§ Task brief: Revise the material below by replacing "Viewport" with "Display" everywhere it occurs, leaving everything else unchanged.

>> start Provided data

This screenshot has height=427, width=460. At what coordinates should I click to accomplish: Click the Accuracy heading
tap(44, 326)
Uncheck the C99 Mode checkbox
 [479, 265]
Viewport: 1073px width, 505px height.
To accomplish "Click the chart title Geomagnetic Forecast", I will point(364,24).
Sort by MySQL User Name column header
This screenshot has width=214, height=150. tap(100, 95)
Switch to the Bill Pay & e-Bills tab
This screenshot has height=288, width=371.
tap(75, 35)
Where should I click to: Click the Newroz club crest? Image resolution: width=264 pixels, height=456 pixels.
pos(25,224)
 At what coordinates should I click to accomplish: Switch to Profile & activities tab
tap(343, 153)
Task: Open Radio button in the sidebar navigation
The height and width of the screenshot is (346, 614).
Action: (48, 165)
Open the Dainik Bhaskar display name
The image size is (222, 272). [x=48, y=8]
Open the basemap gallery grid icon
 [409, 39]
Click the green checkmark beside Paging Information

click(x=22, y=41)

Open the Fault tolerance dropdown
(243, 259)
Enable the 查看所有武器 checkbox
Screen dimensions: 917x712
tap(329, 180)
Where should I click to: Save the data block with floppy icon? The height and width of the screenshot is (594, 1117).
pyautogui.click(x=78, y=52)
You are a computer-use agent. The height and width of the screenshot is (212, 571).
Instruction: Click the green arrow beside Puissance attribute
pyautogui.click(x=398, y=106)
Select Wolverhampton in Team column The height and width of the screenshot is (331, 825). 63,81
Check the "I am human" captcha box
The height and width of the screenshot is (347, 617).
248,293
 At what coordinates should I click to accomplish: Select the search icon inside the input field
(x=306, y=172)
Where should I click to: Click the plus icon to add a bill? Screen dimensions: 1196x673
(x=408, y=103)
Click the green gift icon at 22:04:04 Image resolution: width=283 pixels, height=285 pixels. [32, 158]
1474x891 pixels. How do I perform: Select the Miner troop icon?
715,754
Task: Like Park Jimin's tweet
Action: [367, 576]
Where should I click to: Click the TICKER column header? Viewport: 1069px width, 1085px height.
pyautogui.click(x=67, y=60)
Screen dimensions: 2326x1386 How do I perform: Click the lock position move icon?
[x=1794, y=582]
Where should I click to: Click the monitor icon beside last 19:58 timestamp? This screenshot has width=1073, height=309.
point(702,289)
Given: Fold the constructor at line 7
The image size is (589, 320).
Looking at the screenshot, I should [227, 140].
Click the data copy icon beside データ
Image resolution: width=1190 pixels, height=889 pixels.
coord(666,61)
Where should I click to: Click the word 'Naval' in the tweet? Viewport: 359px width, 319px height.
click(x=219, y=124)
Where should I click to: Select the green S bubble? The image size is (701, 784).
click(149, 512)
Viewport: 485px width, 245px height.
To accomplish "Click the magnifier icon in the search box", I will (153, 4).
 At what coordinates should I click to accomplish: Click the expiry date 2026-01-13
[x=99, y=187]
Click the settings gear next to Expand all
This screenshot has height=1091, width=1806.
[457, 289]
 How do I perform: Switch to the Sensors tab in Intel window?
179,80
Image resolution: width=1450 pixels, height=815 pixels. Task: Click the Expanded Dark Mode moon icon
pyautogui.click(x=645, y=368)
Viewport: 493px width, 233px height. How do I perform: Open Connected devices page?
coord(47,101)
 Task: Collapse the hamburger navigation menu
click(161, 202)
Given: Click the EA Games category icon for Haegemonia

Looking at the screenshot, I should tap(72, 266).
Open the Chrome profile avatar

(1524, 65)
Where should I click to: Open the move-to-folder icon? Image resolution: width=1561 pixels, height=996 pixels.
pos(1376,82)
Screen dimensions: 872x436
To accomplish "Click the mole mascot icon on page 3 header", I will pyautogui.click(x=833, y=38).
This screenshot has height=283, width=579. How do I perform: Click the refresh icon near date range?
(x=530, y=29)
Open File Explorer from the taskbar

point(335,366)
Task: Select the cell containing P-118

>> end Provided data

§ Written response:
This screenshot has height=427, width=460. At what coordinates should I click to accomplish: Click the Accuracy heading
tap(44, 326)
Uncheck the C99 Mode checkbox
 [479, 265]
Display: 1073px width, 505px height.
To accomplish "Click the chart title Geomagnetic Forecast", I will point(364,24).
Sort by MySQL User Name column header
This screenshot has width=214, height=150. tap(100, 95)
Switch to the Bill Pay & e-Bills tab
This screenshot has height=288, width=371.
tap(75, 35)
Where should I click to: Click the Newroz club crest? Image resolution: width=264 pixels, height=456 pixels.
pos(25,224)
 At what coordinates should I click to accomplish: Switch to Profile & activities tab
tap(343, 153)
Task: Open Radio button in the sidebar navigation
The height and width of the screenshot is (346, 614).
Action: (48, 165)
Open the Dainik Bhaskar display name
The image size is (222, 272). [x=48, y=8]
Open the basemap gallery grid icon
 [409, 39]
Click the green checkmark beside Paging Information

click(x=22, y=41)

Open the Fault tolerance dropdown
(243, 259)
Enable the 查看所有武器 checkbox
Screen dimensions: 917x712
tap(329, 180)
Where should I click to: Save the data block with floppy icon? The height and width of the screenshot is (594, 1117).
pyautogui.click(x=78, y=52)
You are a computer-use agent. The height and width of the screenshot is (212, 571).
Instruction: Click the green arrow beside Puissance attribute
pyautogui.click(x=398, y=106)
Select Wolverhampton in Team column The height and width of the screenshot is (331, 825). 63,81
Check the "I am human" captcha box
The height and width of the screenshot is (347, 617).
248,293
 At what coordinates should I click to accomplish: Select the search icon inside the input field
(x=306, y=172)
Where should I click to: Click the plus icon to add a bill? Screen dimensions: 1196x673
(x=408, y=103)
Click the green gift icon at 22:04:04 Image resolution: width=283 pixels, height=285 pixels. [32, 158]
1474x891 pixels. How do I perform: Select the Miner troop icon?
715,754
Task: Like Park Jimin's tweet
Action: [367, 576]
Where should I click to: Click the TICKER column header? Display: 1069px width, 1085px height.
pyautogui.click(x=67, y=60)
Screen dimensions: 2326x1386 How do I perform: Click the lock position move icon?
[x=1794, y=582]
Where should I click to: Click the monitor icon beside last 19:58 timestamp? This screenshot has width=1073, height=309.
point(702,289)
Given: Fold the constructor at line 7
The image size is (589, 320).
Looking at the screenshot, I should [227, 140].
Click the data copy icon beside データ
Image resolution: width=1190 pixels, height=889 pixels.
coord(666,61)
Where should I click to: Click the word 'Naval' in the tweet? Display: 359px width, 319px height.
click(x=219, y=124)
Where should I click to: Select the green S bubble? The image size is (701, 784).
click(149, 512)
Display: 485px width, 245px height.
To accomplish "Click the magnifier icon in the search box", I will (153, 4).
 At what coordinates should I click to accomplish: Click the expiry date 2026-01-13
[x=99, y=187]
Click the settings gear next to Expand all
This screenshot has height=1091, width=1806.
[457, 289]
 How do I perform: Switch to the Sensors tab in Intel window?
179,80
Image resolution: width=1450 pixels, height=815 pixels. Task: Click the Expanded Dark Mode moon icon
pyautogui.click(x=645, y=368)
Display: 493px width, 233px height. How do I perform: Open Connected devices page?
coord(47,101)
 Task: Collapse the hamburger navigation menu
click(161, 202)
Given: Click the EA Games category icon for Haegemonia

Looking at the screenshot, I should tap(72, 266).
Open the Chrome profile avatar

(1524, 65)
Where should I click to: Open the move-to-folder icon? Image resolution: width=1561 pixels, height=996 pixels.
pos(1376,82)
Screen dimensions: 872x436
To accomplish "Click the mole mascot icon on page 3 header", I will pyautogui.click(x=833, y=38).
This screenshot has height=283, width=579. How do I perform: Click the refresh icon near date range?
(x=530, y=29)
Open File Explorer from the taskbar

point(335,366)
Task: Select the cell containing P-118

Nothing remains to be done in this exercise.